[Data Boundary: Start]

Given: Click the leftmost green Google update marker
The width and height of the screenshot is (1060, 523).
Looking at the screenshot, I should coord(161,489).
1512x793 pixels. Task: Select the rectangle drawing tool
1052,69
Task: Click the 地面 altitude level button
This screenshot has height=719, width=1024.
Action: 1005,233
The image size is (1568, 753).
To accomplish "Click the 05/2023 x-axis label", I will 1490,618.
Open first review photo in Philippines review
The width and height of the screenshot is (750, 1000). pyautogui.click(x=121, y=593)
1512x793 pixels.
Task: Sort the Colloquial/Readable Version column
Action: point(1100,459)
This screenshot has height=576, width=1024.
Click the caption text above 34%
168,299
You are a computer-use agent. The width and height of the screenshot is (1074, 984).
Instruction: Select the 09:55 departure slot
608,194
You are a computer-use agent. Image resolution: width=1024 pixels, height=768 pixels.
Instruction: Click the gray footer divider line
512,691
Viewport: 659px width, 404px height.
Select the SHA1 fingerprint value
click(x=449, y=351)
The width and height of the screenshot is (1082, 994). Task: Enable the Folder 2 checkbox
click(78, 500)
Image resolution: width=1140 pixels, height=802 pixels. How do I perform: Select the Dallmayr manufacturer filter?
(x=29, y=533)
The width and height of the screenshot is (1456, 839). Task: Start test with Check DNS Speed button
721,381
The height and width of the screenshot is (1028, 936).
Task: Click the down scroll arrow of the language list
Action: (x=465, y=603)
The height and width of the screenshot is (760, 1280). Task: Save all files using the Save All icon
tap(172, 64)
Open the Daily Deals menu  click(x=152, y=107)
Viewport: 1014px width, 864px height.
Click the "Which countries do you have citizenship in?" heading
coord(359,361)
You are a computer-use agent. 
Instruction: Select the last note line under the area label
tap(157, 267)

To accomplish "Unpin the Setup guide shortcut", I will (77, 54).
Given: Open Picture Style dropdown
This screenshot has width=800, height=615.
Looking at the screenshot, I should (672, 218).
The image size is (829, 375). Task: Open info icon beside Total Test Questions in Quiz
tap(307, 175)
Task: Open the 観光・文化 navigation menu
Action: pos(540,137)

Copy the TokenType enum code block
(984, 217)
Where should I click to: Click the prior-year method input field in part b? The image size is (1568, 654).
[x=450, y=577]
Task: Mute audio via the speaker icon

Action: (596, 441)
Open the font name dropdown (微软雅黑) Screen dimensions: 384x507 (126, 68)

[Data Boundary: End]

▶ _What you have to do_
Provide an exact copy of all the material.

▶ _Solution to this problem_
Given: Click the leftmost green Google update marker
The width and height of the screenshot is (1060, 523).
Looking at the screenshot, I should coord(161,489).
1512x793 pixels. Task: Select the rectangle drawing tool
1052,69
Task: Click the 地面 altitude level button
This screenshot has height=719, width=1024.
Action: 1005,233
The image size is (1568, 753).
To accomplish "Click the 05/2023 x-axis label", I will 1490,618.
Open first review photo in Philippines review
The width and height of the screenshot is (750, 1000). pyautogui.click(x=121, y=593)
1512x793 pixels.
Task: Sort the Colloquial/Readable Version column
Action: point(1100,459)
This screenshot has height=576, width=1024.
Click the caption text above 34%
168,299
You are a computer-use agent. The width and height of the screenshot is (1074, 984).
Instruction: Select the 09:55 departure slot
608,194
You are a computer-use agent. Image resolution: width=1024 pixels, height=768 pixels.
Instruction: Click the gray footer divider line
512,691
Viewport: 659px width, 404px height.
Select the SHA1 fingerprint value
click(x=449, y=351)
The width and height of the screenshot is (1082, 994). Task: Enable the Folder 2 checkbox
click(78, 500)
Image resolution: width=1140 pixels, height=802 pixels. How do I perform: Select the Dallmayr manufacturer filter?
(x=29, y=533)
The width and height of the screenshot is (1456, 839). Task: Start test with Check DNS Speed button
721,381
The height and width of the screenshot is (1028, 936).
Task: Click the down scroll arrow of the language list
Action: (x=465, y=603)
The height and width of the screenshot is (760, 1280). Task: Save all files using the Save All icon
tap(172, 64)
Open the Daily Deals menu  click(x=152, y=107)
Viewport: 1014px width, 864px height.
Click the "Which countries do you have citizenship in?" heading
coord(359,361)
You are a computer-use agent. 
Instruction: Select the last note line under the area label
tap(157, 267)

To accomplish "Unpin the Setup guide shortcut", I will (77, 54).
Given: Open Picture Style dropdown
This screenshot has width=800, height=615.
Looking at the screenshot, I should (672, 218).
The image size is (829, 375). Task: Open info icon beside Total Test Questions in Quiz
tap(307, 175)
Task: Open the 観光・文化 navigation menu
Action: pos(540,137)

Copy the TokenType enum code block
(984, 217)
Where should I click to: Click the prior-year method input field in part b? The image size is (1568, 654).
[x=450, y=577]
Task: Mute audio via the speaker icon

Action: (596, 441)
Open the font name dropdown (微软雅黑) Screen dimensions: 384x507 (126, 68)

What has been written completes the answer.